ROME — Pope emeritus Benedict XVI will receive the coronavirus vaccine as soon as it becomes available, his personal secretary revealed Tuesday.
Archbishop Georg Gänswein told the German-language Catholic News Agency (CNA Deutsch) that both he and the former pontiff will be vaccinated “as soon as the vaccine is available.”
“I will also get vaccinated together with the whole household of the Mater Ecclesiae Monastery,” Archbishop Gänswein said, in reference to the Vatican residence where Benedict XVI has lived since he resigned as pope in 2013.
In late December, the Vatican announced that Pope Francis will receive the Pfizer coronavirus vaccine in January, which will also be made available to the 800 residents and nearly 3,000 workers of the small city-state.
The vaccination will allow the pope to travel safely to Iraq in March. The vaccination will not be mandatory for Vatican workers and residents, noted the head of the Vatican’s health department, Andrea Arcangeli, but will be made available for anyone who wishes to receive it.
“Priority will be given to health and public safety personnel, to the elderly and to personnel most frequently in contact with the public,” he said.
The Vatican’s doctrinal office (CDF) issued a statement on December 21 declaring that in present circumstances “it is morally acceptable to receive Covid-19 vaccines that have used cell lines from aborted fetuses in their research and production process.”
In its “Note on the morality of using some anti-Covid-19 vaccines,” the Vatican added that it is not morally licit to perform abortions in order to create vaccines or for any other reason.
Nonetheless, the use of vaccines against the coronavirus, which, in the course of research and production, “employed cell lines drawn from tissue obtained from two abortions that occurred in the last century” can be a moral option because the cooperation in the past evil is “remote.”
The Vatican office also stated that from a moral perspective, reception of the vaccine must be voluntary.
Practical reason “makes evident that vaccination is not, as a rule, a moral obligation and that, therefore, it must be voluntary,” the CDF declared.

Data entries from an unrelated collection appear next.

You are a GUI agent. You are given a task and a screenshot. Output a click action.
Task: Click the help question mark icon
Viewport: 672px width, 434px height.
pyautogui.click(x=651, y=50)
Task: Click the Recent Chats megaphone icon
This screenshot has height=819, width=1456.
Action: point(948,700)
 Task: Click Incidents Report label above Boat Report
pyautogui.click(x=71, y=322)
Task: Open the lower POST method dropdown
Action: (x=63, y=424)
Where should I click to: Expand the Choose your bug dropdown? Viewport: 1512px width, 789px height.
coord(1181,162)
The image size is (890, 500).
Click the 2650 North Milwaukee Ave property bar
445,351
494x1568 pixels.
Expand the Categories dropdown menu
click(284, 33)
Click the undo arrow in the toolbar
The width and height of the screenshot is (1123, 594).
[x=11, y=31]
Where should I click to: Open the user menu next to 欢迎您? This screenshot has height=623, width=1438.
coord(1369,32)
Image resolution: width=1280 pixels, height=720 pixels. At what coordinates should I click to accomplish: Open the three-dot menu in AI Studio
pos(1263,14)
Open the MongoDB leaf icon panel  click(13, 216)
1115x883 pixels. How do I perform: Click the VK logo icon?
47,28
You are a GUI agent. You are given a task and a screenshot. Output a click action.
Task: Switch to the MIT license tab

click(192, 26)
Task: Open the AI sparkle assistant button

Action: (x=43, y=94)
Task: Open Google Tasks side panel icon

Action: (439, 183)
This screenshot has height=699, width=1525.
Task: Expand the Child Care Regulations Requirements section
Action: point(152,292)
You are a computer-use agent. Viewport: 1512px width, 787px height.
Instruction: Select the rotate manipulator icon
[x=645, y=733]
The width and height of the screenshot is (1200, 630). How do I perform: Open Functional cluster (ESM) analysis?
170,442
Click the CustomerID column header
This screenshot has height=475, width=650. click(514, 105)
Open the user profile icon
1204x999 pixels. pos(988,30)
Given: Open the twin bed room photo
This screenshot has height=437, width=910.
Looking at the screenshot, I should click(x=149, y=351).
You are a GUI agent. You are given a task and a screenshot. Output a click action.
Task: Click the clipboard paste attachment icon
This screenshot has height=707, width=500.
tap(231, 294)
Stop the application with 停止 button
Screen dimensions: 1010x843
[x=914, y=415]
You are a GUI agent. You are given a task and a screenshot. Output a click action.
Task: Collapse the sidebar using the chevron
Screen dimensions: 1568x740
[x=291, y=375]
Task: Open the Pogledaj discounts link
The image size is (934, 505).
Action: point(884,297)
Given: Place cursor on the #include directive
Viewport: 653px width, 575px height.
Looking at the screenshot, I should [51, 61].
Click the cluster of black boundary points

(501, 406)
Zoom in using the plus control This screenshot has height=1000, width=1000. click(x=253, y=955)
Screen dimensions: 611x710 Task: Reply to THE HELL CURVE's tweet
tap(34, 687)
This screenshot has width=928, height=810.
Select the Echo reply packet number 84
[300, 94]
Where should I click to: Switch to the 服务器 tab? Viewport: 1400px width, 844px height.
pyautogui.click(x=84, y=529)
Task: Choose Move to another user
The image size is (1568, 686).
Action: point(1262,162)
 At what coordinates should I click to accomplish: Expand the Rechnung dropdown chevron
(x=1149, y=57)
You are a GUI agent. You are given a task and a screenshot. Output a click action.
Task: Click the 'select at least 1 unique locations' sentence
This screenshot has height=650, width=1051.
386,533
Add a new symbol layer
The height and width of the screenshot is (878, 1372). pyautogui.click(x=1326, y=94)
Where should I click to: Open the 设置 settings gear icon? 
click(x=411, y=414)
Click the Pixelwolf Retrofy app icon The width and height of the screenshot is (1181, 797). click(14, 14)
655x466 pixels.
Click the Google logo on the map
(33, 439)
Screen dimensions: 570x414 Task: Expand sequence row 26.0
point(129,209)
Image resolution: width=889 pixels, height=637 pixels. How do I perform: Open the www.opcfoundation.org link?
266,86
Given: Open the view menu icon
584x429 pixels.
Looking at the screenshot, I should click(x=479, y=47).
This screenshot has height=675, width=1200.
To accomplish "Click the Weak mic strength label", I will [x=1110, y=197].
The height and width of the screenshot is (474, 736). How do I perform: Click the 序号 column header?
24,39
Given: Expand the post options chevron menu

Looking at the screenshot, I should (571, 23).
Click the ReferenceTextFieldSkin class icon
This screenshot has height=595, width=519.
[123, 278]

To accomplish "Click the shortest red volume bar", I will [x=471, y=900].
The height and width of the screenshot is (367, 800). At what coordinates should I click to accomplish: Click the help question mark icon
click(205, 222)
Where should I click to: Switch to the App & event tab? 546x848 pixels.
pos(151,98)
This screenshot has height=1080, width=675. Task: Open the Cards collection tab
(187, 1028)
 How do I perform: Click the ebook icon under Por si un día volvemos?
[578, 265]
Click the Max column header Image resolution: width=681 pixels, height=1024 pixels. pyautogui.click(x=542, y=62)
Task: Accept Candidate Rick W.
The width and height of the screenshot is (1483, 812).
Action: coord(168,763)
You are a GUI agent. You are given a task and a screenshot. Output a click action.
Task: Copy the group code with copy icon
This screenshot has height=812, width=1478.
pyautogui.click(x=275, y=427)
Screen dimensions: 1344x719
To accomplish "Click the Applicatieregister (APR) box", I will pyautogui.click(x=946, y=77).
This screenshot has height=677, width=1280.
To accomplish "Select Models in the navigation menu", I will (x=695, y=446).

The text added that from the ethical point of view, “the morality of vaccination depends not only on the duty to protect one’s own health, but also on the duty to pursue the common good, which may “recommend vaccination, especially to protect the weakest and most exposed.”
The Vatican said it was responding to several requests for guidance regarding the use of vaccines with morally questionable origins as well as a need to clear up “diverse and sometimes conflicting pronouncements in the mass media by bishops, Catholic associations, and experts.”